-- Text segment --
--- START ---
2024-08-31 Sunshine and hot, hot peppers

Published: Sat 31 August 2024
By Goran

In Blog.

Bragging hot

I like peppers. They grow great in our hoop house and they look amazing. We have several varieties, from 'Long slim' to 'Cayenne' and a few that have long lost their providence, but we keep seeding. They change over time, of course, due to cross-pollination with each other, but that matters not much. However, some chilis are just too hot for me. I think we will stop growing the hottest ones next year. They are just crazy. Braggingly high scoville-unit burn factor. For me, it is too complicated to dose the right amount into a stew. Too little, and the broth is bland. Just a sliver too much and it is too hot to handle. When I cook, I prefer the medium-hot chilis, where the right amount is "half-a-chili".

I wonder about the fascination for extremes that make the super-hot, almost-unusable chilis attractive to many (male, if I may) growers. Is it the same drive that excites people who own poisonous snakes and racing cars? The joy of playing with fire? Feeling alive, by being close to death?
--- END ---
-- Input data --
--- START ---
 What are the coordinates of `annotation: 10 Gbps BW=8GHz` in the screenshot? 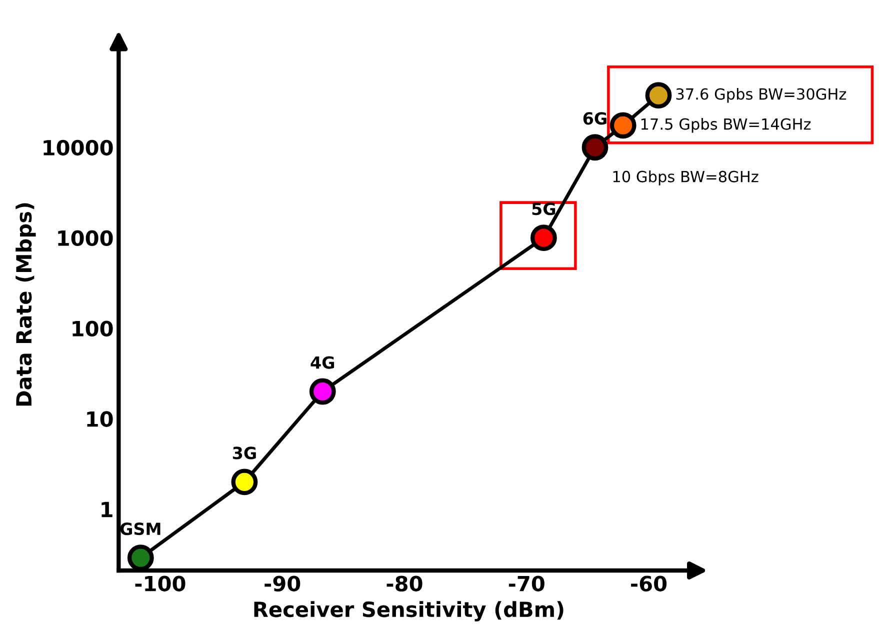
--- END ---
-- Check your understanding --
• a. From the pepper blog post above, quote the passage that begins at the words "I wonder about" and ends after the words "close to death?".
• b. Answer these questions from the pepper blog post above:
(i) On what day was the post published?
(ii) Where do the peppers grow?
(iii) Which chilis does the writer prefer when cooking?

-- Task-by-task outputs --
• a.
I wonder about the fascination for extremes that make the super-hot, almost-unusable chilis attractive to many (male, if I may) growers. Is it the same drive that excites people who own poisonous snakes and racing cars? The joy of playing with fire? Feeling alive, by being close to death?

• b.
(i) Saturday, 31 August 2024.
(ii) In a hoop house.
(iii) Medium-hot chilis, where the right amount is "half-a-chili".